The focused symposium aims to complement clinical reasoning skills with a practical approach to biopsychosocial questioning, so that therapists can encourage patients to adopt healthier lifestyles. Dr Anne Söderlund, who will chair the session, explains that the understanding of psychosocial approaches has increased – but can only go so far without a systematic introduction to practice.
“The awareness is really there now,” she says. “And that is good, because that is the beginning of the change. We are doing each part as a roleplay. We are using the tools, we are giving the knowledge, and then we’re going to try something concrete. Because this is one of the problems: I know what I should do, but how do I do it?”
According to Dr Söderlund, the tendency has been for therapists to zero in on patients’ difficulties with mobility or function without consistently asking about sedentary behavior, low levels of physical activity or unhealthy lifestyles which might have created the very problems that therapists are expected to solve.

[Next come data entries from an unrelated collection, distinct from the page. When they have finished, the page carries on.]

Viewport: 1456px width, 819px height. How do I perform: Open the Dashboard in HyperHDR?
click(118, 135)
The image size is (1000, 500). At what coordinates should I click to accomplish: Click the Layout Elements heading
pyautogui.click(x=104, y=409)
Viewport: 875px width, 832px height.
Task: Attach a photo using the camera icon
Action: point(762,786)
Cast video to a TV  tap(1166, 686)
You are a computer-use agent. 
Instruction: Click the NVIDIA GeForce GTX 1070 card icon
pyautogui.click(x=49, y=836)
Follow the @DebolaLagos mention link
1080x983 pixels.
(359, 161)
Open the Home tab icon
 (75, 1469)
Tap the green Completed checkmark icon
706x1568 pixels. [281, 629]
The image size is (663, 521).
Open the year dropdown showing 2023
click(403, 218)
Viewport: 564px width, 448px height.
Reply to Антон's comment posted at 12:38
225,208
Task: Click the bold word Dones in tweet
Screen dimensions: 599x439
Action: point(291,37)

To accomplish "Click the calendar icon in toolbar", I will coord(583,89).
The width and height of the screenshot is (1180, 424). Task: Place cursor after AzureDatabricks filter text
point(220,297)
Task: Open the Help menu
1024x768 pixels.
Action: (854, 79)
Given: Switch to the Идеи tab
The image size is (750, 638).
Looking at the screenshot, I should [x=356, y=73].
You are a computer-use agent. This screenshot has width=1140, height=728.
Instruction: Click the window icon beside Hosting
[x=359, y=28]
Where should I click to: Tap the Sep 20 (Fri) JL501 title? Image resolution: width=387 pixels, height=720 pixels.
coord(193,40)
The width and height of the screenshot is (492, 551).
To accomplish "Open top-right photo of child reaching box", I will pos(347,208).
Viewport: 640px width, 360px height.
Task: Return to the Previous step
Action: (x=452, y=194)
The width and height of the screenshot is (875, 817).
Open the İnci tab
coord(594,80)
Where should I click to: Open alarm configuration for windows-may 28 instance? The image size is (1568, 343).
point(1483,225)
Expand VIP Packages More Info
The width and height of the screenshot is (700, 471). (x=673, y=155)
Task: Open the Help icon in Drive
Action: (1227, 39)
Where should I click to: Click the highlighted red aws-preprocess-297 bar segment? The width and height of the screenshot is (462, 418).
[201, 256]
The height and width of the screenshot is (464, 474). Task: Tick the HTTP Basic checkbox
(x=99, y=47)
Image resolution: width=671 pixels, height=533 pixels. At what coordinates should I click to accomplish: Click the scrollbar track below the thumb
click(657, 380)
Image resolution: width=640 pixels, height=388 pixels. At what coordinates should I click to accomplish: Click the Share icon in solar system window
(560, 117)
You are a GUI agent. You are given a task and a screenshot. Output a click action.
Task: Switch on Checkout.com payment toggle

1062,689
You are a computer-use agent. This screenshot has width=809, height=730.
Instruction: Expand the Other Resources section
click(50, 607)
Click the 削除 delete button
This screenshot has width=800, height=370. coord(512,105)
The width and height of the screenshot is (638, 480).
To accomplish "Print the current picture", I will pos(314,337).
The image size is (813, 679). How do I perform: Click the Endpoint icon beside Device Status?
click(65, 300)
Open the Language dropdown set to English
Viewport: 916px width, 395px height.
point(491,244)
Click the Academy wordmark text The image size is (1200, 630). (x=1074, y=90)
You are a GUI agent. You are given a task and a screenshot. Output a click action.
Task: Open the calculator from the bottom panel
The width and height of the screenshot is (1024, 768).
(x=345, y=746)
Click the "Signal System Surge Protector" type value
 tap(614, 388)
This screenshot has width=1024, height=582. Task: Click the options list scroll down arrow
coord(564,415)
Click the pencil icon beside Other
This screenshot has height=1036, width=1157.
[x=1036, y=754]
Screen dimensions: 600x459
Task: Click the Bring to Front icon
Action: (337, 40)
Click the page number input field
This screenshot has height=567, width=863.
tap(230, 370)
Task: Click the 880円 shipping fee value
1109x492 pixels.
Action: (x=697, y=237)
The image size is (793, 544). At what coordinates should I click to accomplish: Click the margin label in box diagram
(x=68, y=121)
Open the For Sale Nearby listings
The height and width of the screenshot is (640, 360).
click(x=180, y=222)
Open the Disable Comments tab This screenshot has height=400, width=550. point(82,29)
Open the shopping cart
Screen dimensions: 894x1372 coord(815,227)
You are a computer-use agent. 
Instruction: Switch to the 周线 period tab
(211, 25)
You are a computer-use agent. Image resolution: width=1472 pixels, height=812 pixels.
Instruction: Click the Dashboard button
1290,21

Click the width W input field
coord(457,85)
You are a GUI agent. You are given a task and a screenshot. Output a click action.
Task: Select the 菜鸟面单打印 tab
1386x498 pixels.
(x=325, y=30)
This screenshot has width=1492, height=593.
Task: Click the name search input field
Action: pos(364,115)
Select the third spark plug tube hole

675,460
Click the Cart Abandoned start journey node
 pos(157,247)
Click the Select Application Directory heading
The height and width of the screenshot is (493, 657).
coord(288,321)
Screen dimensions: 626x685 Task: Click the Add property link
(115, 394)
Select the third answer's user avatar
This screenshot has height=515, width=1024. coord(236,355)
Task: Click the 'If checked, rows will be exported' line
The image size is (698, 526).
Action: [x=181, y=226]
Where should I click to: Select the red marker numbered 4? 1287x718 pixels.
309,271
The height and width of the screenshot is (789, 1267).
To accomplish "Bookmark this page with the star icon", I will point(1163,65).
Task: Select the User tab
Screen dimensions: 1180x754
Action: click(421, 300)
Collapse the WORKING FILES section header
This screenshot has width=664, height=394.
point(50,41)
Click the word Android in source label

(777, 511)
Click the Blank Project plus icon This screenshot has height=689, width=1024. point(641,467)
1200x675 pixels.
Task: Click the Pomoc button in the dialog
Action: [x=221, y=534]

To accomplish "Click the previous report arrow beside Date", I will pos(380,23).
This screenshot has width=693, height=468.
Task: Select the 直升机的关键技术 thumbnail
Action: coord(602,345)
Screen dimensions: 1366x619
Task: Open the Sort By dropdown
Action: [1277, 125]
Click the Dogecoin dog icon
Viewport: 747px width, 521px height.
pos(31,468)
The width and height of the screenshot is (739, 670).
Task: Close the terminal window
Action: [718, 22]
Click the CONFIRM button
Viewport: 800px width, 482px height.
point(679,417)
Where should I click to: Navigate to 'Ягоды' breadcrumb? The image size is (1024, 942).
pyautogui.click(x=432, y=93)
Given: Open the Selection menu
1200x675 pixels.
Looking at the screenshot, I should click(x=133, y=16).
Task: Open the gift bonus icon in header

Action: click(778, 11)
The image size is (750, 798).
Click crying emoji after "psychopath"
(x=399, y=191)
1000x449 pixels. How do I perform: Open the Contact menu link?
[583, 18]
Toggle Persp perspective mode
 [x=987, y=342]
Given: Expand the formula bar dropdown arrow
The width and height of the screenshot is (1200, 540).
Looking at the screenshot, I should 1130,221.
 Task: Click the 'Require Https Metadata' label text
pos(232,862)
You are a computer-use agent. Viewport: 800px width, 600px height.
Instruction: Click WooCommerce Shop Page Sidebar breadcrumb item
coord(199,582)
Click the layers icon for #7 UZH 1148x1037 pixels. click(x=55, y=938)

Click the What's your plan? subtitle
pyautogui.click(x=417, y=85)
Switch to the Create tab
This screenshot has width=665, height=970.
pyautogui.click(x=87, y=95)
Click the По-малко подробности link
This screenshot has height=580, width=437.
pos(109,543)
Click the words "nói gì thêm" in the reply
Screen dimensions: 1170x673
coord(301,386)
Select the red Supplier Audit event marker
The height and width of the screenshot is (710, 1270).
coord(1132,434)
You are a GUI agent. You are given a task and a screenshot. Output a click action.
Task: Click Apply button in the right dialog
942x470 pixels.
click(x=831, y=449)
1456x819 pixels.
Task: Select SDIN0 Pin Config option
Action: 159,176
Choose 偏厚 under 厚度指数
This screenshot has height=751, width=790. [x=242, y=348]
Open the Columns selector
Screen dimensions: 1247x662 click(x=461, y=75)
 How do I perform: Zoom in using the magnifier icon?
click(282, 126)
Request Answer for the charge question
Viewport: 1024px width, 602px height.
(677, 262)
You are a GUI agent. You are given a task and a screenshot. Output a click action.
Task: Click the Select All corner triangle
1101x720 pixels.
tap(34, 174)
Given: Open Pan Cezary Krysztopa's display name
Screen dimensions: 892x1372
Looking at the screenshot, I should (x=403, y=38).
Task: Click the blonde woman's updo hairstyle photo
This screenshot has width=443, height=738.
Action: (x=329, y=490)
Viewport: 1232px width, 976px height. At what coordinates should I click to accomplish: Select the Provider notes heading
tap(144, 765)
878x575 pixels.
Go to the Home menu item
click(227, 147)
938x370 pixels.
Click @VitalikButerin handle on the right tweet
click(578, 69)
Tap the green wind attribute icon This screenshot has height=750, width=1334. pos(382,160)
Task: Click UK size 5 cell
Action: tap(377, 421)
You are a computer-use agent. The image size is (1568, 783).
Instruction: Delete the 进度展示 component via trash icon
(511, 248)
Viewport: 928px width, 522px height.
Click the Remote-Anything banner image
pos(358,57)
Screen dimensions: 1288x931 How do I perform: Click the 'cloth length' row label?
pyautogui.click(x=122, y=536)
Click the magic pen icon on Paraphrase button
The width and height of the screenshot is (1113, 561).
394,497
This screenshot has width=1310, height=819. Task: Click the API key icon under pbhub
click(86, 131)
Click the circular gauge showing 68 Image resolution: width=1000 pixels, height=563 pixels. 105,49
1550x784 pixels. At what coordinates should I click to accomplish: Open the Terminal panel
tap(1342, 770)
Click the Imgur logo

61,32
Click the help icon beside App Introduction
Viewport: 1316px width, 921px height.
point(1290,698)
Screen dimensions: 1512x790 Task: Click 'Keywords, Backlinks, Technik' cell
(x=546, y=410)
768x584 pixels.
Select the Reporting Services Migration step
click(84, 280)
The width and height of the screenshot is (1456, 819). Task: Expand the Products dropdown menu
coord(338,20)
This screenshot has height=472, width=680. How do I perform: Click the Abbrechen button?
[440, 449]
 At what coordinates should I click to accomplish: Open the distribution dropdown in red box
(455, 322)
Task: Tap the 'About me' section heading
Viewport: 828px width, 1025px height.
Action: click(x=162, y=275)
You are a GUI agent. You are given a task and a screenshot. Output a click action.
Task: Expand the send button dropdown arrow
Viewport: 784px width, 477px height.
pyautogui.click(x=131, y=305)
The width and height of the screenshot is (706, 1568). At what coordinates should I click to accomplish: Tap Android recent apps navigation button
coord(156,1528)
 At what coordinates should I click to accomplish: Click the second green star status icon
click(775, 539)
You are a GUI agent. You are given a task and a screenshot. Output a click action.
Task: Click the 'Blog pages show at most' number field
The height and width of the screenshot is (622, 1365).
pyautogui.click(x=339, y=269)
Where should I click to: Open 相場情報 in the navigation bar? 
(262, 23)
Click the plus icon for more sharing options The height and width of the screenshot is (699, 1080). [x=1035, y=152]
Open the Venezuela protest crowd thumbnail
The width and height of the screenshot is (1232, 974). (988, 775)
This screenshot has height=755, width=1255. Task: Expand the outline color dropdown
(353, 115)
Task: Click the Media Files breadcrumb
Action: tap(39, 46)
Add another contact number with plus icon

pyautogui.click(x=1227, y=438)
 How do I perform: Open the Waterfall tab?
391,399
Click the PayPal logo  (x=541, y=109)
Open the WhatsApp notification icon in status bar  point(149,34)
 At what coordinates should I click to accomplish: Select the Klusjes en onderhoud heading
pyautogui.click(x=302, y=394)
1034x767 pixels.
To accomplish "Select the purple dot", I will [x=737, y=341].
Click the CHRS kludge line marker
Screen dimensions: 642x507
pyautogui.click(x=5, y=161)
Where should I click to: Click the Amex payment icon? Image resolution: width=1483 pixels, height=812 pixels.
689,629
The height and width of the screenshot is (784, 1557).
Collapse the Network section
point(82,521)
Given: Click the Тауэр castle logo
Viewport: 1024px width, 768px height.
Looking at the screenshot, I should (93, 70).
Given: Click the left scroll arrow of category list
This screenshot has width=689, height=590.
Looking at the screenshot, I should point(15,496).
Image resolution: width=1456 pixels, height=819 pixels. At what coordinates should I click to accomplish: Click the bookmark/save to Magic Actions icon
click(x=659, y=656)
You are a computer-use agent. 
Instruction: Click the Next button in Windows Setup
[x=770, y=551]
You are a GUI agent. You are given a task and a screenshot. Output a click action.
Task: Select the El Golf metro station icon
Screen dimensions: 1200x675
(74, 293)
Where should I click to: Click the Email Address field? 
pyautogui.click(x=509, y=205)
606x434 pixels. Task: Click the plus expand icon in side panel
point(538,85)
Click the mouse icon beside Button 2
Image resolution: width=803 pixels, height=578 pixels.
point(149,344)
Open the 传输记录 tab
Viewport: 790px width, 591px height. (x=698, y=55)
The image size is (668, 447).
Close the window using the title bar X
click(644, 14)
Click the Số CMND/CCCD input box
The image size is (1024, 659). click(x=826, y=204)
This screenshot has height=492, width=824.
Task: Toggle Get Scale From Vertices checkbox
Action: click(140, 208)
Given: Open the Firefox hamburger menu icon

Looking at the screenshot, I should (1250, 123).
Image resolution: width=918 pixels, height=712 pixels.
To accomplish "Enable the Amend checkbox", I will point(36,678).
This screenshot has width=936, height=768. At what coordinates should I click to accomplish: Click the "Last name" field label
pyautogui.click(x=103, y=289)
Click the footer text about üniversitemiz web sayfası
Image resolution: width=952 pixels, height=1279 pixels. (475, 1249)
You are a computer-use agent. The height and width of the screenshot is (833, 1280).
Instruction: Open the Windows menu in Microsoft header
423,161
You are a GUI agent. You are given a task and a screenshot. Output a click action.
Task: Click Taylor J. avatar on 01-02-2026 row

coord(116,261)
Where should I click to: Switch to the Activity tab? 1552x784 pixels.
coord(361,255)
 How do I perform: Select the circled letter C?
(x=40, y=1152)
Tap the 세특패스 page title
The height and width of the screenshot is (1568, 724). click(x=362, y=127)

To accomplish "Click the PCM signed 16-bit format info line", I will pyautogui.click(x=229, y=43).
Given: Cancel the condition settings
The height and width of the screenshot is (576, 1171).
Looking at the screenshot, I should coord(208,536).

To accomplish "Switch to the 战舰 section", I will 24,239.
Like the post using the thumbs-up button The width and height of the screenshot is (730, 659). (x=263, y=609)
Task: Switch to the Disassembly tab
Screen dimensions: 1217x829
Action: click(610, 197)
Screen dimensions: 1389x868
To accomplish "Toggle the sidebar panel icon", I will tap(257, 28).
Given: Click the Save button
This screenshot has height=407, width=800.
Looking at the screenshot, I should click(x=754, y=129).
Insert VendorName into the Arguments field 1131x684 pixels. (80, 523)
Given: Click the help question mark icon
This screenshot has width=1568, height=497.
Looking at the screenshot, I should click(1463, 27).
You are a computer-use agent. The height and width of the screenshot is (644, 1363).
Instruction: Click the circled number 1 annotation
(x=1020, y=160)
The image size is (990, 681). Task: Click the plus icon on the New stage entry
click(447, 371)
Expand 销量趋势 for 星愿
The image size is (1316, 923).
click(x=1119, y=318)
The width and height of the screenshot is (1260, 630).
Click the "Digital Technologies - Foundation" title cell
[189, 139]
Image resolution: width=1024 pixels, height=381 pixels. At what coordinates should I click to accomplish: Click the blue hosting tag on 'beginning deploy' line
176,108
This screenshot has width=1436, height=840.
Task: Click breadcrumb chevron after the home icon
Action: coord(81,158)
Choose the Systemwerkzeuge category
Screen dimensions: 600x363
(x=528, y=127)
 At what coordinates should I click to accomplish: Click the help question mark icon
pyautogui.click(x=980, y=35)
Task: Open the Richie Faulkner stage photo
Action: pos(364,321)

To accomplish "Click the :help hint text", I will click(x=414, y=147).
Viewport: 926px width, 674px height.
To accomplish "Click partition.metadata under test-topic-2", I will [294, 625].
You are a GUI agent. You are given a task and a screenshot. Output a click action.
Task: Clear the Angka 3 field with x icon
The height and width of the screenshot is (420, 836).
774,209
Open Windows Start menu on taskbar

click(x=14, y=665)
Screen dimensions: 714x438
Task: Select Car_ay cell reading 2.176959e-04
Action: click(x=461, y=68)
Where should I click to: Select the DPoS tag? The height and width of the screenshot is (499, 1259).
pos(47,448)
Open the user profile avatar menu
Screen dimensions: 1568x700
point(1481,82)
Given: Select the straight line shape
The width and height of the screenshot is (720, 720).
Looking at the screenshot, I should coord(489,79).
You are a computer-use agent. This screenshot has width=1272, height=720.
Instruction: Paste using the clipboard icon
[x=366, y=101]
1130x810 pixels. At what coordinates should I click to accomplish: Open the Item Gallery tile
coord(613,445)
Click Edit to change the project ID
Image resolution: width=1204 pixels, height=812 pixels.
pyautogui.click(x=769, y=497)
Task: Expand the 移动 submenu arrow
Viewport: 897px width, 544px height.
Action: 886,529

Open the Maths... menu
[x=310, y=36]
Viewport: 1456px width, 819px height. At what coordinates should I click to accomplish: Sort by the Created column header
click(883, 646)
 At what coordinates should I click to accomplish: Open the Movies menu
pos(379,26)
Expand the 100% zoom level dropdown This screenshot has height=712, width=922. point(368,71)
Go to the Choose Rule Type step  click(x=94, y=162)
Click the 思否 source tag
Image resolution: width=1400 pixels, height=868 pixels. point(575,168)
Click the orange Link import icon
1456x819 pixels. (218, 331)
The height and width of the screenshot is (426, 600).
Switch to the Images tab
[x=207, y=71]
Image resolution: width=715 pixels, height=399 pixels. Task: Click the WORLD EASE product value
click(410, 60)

“In most countries we are educated to solve the problem,” she says. “Patients come to the clinic and say, ‘My back is hurting when I bend’. And the therapist is very much already doing the clinical reasoning in their head, diagnosing during the discussion. Because they go directly to the problem-solving, they don’t analyse the whole situation for the patient.”
The session follows a well-attended event at WCPT 2015 in Singapore which looked at promoting health-based practice competencies and evidence-informed assessment tools. In Cape Town the roleplaying session consists of four parts with demonstrations of assessment tools and psychosocial strategies, as well looking at how member organisations can integrate health promotion into clinical practice and education.
In day-to-day practice therapists use an array of techniques to encourage behavior change, including self-monitoring, goal-setting and feedback. However Dr Söderlund contends that even this is not happening consciously enough to maximise the potential benefit for individual patients.
“It is happening unsystematically,” she says. “Physiotherapists don’t know what they are doing, in that when they give a patient an exercise diary they are not really reflecting on the fact that this is something that should lead to behavior change. There is so much more to gain from the behavior change point of view if we were to do these things consciously.”